··· Task input

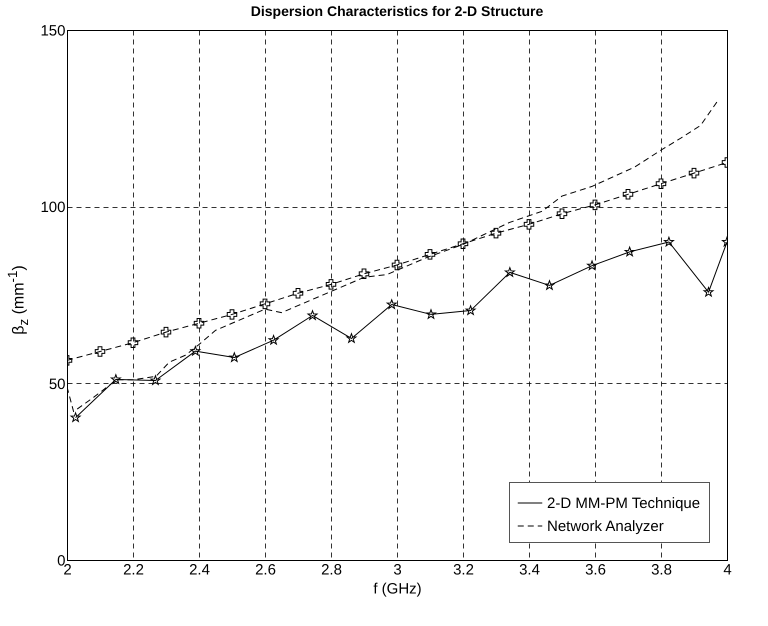  What do you see at coordinates (398, 589) in the screenshot?
I see `x-axis-title: f (GHz)` at bounding box center [398, 589].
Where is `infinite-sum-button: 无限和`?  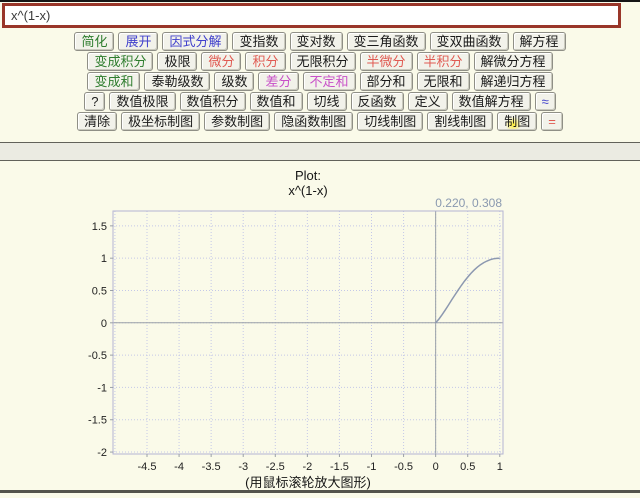 infinite-sum-button: 无限和 is located at coordinates (443, 82).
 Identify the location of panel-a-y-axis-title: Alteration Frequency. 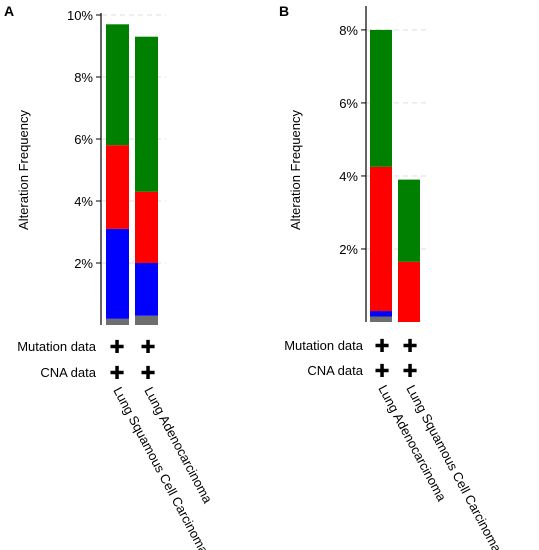
(24, 170).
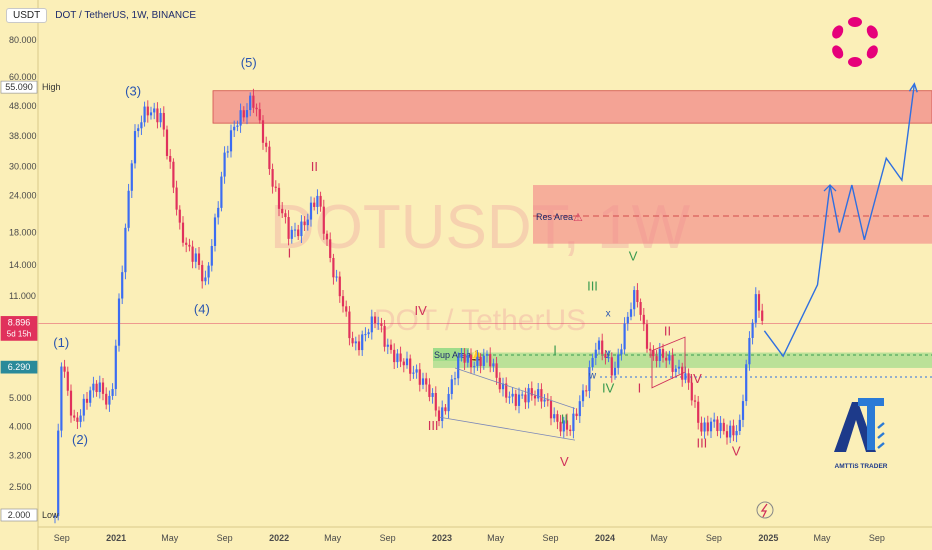 The width and height of the screenshot is (932, 550). What do you see at coordinates (668, 362) in the screenshot?
I see `channel-box` at bounding box center [668, 362].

······

Copy the lines word for word, starting at the line that contains "Identify the location" and ending at the last line of the items. Omit the pictures from your copy.

 Identify the location of panel-a-y-axis-title: Alteration Frequency. 
(24, 170).
 The width and height of the screenshot is (932, 550). What do you see at coordinates (668, 362) in the screenshot?
I see `channel-box` at bounding box center [668, 362].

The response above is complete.